Start of Extract to read
These days, Cursive is known for their decidedly antagonistic sound: “We were all brought up Catholic in a small town in the middle of the country,” Stevens explains. “So we did share a cynicism towards religion.”

The band is often slapped with the “punk” label. But how well does Stevens think this fits? “It is naive to think you can dismantle anything. It is tempting, that passion and energy in music. We were born 10 years too late to be a punk band.”

In terms of an overriding group, Cursive is linked just as closely to the Saddle Creek community. Stevens has strong opinions about this particular connection.

“Originally, [Saddle Creek] was designed to be a communal thing that we all shared a part of. Those were naive dreams. Bright Eyes was the first band to sell lots of records, and that was when it became obvious that each musician had to work on their own thing. We needed a CEO to run major operations. It then broke off from the community aspect.”

“The sense of community is still there, but the label, family, and bands are not the same as they once were. We have had to set up a new business model, instead of this utopian all-for-one mentality.

“The cynic in me believes that it’s not possible, once debt and revenue enter the picture. I started off as an enthusiastic spokesperson of what I wanted it to become, but now I am leveling off into a realistic position, mellowing.”

But Cursive’s decision to stick with Saddle Creek has not been out of blind loyalty. Stevens explains that they have been tempted to feel out other labels, but any transition wouldn’t be simple for the band. So their latest album, 2009’s Mama I’m Swollen, was released on their traditional label.

Many Canadian bands, including Land of Talk and Tokyo Police Club, have recently signed on to Saddle Creek and Stevens is interested in this development.

“There seems to be a lot of great music coming out of Toronto and Montreal,” he says. “A highlight of our last tour was an outdoor show we played in Montreal. I definitely want to go back there, and spend more time in Toronto.”
End of Extract to read
### Problem set
**A.** Quote everything in the interview passage about Cursive from "These days, Cursive" down to "this particular connection.".
**B.** Print everything in the records from the line containing "The image size is (725, 408)." down to the line containing "coordinates (300, 107).", with both of those lines included.
The interview passage about Cursive and the records that come after it are unrelated material.
Start of Records provided
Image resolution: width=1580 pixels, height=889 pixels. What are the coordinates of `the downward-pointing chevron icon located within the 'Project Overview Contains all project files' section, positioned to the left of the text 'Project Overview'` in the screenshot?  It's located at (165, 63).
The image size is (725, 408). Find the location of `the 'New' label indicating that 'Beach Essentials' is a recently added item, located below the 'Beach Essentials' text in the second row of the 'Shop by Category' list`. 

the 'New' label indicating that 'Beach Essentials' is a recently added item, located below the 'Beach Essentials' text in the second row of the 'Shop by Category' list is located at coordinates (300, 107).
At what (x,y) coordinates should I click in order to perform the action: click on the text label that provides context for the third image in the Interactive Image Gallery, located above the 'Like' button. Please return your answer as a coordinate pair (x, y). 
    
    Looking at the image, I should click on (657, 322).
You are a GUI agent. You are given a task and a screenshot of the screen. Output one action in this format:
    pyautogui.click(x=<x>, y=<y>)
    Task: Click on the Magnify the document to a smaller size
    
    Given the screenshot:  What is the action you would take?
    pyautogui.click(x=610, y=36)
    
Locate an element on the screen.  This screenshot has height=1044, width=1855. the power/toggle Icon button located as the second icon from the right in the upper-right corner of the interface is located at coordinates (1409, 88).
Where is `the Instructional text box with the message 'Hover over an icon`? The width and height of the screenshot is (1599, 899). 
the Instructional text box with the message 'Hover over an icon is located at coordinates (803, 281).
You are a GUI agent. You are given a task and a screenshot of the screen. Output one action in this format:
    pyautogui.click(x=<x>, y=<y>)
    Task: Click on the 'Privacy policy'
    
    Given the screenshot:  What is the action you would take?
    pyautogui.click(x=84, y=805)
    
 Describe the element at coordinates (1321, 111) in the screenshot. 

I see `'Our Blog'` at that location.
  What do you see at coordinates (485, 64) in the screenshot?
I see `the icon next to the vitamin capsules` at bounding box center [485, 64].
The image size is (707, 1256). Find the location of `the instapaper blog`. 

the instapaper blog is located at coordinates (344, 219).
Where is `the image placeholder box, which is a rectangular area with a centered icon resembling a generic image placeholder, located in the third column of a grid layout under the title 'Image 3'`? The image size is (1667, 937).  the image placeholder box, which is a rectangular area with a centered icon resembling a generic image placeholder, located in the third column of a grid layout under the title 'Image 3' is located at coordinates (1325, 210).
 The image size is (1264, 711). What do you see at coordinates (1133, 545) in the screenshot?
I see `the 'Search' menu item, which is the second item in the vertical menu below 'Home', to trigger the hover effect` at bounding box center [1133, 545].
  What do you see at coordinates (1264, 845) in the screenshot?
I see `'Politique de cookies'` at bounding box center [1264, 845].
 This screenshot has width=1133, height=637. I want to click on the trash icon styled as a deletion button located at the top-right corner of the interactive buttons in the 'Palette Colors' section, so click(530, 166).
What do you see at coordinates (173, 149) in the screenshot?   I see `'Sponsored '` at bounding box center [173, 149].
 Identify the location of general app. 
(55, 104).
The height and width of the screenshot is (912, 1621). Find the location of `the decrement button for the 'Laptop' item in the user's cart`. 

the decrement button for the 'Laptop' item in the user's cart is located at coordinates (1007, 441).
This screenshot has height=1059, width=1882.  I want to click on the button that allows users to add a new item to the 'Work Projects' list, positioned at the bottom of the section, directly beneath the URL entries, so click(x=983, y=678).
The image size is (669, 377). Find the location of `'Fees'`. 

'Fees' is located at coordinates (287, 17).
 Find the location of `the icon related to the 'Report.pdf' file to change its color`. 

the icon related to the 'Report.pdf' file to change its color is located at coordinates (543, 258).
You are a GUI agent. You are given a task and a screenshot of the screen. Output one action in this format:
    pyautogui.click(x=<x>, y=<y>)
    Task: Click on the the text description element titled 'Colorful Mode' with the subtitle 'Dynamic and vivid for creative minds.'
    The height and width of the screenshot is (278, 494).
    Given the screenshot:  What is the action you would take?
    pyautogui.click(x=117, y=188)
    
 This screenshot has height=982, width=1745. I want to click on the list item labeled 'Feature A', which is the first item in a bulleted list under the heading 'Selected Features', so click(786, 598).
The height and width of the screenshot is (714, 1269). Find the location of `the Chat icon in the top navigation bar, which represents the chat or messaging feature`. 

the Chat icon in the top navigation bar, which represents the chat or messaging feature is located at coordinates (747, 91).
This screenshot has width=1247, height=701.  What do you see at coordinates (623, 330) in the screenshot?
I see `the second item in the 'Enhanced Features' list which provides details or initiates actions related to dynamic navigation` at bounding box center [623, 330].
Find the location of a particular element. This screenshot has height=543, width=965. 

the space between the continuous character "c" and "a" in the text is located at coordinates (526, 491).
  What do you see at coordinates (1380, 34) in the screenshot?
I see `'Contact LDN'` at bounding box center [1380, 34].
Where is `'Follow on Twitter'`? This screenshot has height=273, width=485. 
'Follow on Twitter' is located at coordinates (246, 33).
End of Records provided
### Expected responses
**A.**
These days, Cursive is known for their decidedly antagonistic sound: “We were all brought up Catholic in a small town in the middle of the country,” Stevens explains. “So we did share a cynicism towards religion.”

The band is often slapped with the “punk” label. But how well does Stevens think this fits? “It is naive to think you can dismantle anything. It is tempting, that passion and energy in music. We were born 10 years too late to be a punk band.”

In terms of an overriding group, Cursive is linked just as closely to the Saddle Creek community. Stevens has strong opinions about this particular connection.

**B.**
The image size is (725, 408). Find the location of `the 'New' label indicating that 'Beach Essentials' is a recently added item, located below the 'Beach Essentials' text in the second row of the 'Shop by Category' list`. 

the 'New' label indicating that 'Beach Essentials' is a recently added item, located below the 'Beach Essentials' text in the second row of the 'Shop by Category' list is located at coordinates (300, 107).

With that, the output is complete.